The NFL ended up reaching a deal in time for the season. The NBA lost some games but still managed to come to an agreement before the season was banished. 

Bettman and Fehr, meanwhile, are in danger of losing the entire season and it seems like they aren't even worried (via CBC Sports):

Now the NHL and the locked-out players' association aren't even talking by phone.

With the lockout entering its third month, communications between the fighting sides have come to a halt with no clear sign of what the next step will be or when it will be taken.

"No, we have not communicated today," NHL deputy commissioner Bill Daly told The Associated Press on Wednesday in an email. "No meetings scheduled, and no plans to meet."

Yeah, no hurry or anything. Don't worry about it. 
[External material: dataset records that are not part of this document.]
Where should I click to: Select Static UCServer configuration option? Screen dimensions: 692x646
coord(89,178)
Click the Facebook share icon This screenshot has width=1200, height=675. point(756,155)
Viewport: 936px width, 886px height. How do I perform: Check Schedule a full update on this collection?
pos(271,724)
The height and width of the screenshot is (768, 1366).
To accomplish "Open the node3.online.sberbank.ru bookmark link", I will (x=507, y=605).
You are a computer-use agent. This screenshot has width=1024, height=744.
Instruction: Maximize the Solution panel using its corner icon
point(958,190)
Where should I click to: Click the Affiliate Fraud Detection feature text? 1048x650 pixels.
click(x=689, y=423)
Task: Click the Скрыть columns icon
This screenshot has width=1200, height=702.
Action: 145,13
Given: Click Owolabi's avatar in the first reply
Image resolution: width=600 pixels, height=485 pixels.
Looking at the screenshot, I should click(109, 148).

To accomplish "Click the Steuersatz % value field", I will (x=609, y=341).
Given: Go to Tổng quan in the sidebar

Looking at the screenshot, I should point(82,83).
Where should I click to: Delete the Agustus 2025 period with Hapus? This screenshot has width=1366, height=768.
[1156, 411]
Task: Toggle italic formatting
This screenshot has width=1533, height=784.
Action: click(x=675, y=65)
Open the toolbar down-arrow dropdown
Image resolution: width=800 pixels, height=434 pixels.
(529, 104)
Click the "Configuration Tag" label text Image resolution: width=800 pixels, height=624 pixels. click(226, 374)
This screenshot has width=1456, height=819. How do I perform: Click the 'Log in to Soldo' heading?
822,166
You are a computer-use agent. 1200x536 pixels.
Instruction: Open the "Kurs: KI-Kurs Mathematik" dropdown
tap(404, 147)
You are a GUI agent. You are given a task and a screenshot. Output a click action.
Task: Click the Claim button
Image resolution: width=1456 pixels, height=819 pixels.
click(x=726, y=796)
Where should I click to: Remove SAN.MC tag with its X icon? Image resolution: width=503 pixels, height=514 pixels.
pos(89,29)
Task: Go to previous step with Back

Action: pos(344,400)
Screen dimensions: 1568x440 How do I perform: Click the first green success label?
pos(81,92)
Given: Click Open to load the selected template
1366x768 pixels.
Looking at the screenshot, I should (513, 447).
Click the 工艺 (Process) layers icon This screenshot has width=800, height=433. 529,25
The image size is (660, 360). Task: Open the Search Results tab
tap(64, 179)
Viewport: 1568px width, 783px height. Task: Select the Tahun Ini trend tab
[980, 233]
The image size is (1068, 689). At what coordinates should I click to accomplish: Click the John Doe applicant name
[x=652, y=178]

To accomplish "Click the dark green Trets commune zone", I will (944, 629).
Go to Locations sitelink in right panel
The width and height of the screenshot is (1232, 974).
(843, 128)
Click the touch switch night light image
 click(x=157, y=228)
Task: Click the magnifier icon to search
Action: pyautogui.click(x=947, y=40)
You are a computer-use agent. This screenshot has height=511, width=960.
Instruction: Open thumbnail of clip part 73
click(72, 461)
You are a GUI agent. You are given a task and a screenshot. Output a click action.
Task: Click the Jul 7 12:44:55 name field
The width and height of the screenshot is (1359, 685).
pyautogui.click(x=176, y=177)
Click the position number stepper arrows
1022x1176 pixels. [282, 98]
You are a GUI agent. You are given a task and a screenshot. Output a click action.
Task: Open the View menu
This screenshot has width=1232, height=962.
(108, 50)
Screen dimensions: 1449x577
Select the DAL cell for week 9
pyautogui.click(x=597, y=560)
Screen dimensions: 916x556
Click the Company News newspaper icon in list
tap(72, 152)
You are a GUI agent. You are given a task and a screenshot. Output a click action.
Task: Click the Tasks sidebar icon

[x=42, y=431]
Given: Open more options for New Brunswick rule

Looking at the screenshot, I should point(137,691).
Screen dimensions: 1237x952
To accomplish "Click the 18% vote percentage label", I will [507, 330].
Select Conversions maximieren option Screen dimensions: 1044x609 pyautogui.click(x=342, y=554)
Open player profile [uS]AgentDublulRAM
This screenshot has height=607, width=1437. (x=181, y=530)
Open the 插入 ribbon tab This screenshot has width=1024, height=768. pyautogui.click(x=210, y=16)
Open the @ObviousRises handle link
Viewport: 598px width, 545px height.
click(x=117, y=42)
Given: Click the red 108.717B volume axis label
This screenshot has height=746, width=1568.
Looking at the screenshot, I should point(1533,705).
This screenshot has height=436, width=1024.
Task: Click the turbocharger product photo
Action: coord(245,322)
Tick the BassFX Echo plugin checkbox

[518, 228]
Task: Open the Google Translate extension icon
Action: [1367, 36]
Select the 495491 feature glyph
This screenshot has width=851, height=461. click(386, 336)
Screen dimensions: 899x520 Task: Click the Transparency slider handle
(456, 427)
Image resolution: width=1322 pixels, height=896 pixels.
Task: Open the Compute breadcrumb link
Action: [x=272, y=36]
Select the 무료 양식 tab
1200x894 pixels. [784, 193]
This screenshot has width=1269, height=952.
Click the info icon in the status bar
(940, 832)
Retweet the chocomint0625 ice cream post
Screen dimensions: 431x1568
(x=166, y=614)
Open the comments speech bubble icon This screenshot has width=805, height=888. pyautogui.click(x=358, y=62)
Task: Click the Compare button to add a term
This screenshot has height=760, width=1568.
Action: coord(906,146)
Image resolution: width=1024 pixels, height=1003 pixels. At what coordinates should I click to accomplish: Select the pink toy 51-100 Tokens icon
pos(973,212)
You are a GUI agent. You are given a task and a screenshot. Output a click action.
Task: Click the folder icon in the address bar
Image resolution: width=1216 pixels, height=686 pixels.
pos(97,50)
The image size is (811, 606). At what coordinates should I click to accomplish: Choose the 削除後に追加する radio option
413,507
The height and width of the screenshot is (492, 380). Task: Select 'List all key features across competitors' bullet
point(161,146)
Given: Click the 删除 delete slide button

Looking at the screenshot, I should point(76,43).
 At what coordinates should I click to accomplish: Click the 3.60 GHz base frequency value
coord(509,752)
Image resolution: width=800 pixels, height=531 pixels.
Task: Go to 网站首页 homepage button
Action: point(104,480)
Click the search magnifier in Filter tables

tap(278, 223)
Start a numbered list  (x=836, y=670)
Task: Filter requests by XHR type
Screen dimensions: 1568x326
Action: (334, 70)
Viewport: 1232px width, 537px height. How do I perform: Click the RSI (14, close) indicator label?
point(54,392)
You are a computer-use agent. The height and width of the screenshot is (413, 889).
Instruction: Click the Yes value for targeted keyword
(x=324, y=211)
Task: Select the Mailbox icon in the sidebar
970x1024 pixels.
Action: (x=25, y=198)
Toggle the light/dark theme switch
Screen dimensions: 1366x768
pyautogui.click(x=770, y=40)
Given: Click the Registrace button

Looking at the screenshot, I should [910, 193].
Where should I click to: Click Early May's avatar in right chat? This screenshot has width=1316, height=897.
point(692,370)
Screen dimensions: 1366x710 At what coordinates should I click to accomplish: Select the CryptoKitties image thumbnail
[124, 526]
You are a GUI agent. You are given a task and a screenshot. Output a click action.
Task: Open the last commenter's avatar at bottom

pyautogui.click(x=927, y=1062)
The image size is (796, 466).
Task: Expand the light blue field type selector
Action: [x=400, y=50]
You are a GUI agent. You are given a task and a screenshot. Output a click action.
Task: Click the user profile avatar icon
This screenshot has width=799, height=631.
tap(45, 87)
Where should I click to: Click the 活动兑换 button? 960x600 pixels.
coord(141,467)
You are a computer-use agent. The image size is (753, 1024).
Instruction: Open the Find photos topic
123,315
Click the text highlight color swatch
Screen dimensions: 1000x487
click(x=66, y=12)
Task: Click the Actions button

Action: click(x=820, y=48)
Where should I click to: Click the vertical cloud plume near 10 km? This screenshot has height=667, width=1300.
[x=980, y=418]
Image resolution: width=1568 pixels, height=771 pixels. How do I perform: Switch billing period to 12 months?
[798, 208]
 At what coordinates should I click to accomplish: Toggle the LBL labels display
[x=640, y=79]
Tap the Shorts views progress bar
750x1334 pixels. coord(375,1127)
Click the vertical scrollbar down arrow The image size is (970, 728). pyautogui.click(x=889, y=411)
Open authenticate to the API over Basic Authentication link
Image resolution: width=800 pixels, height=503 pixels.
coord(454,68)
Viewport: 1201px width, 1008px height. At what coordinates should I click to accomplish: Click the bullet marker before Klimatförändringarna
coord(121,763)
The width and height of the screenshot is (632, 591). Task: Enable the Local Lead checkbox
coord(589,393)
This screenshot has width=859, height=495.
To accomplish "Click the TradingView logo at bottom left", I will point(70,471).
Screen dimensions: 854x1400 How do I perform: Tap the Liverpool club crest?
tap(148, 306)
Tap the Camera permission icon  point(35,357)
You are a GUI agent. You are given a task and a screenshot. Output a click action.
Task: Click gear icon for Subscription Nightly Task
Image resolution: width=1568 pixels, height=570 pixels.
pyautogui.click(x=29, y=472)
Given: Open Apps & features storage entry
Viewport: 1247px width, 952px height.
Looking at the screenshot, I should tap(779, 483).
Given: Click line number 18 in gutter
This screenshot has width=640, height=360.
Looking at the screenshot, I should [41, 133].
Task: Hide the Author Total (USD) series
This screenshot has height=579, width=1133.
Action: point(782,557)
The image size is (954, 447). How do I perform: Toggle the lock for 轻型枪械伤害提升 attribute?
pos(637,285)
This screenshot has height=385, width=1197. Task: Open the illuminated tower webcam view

Moreover, with the NBA, you were either on one side of the other. Either it was commissioner David Stern's fault or it was the NBPA's fault. In this situation, however, both sides have been so painstakingly bad that the majority of fans are smart enough to realize Bettman and Fehr are both to blame. That's when you know it's bad.

Just take hockey analyst Al Morganti's word for it:

If Bettman and Fehr carry this asinine lockout into the holiday season, two nativity scenes will be missing their donkeys.

al morganti (@nufced) November 14, 2012

There's no question that these two men have a tough job on their hands, but other commissioners and executive directors have proven it's a doable task.

Bettman and Fehr have the power in this situation. They are the two leaders with the ability to keep this process moving in a positive direction. Instead, with every day they fail to show a willingness to find some type of resolve, they are damaging the sport of hockey further and further.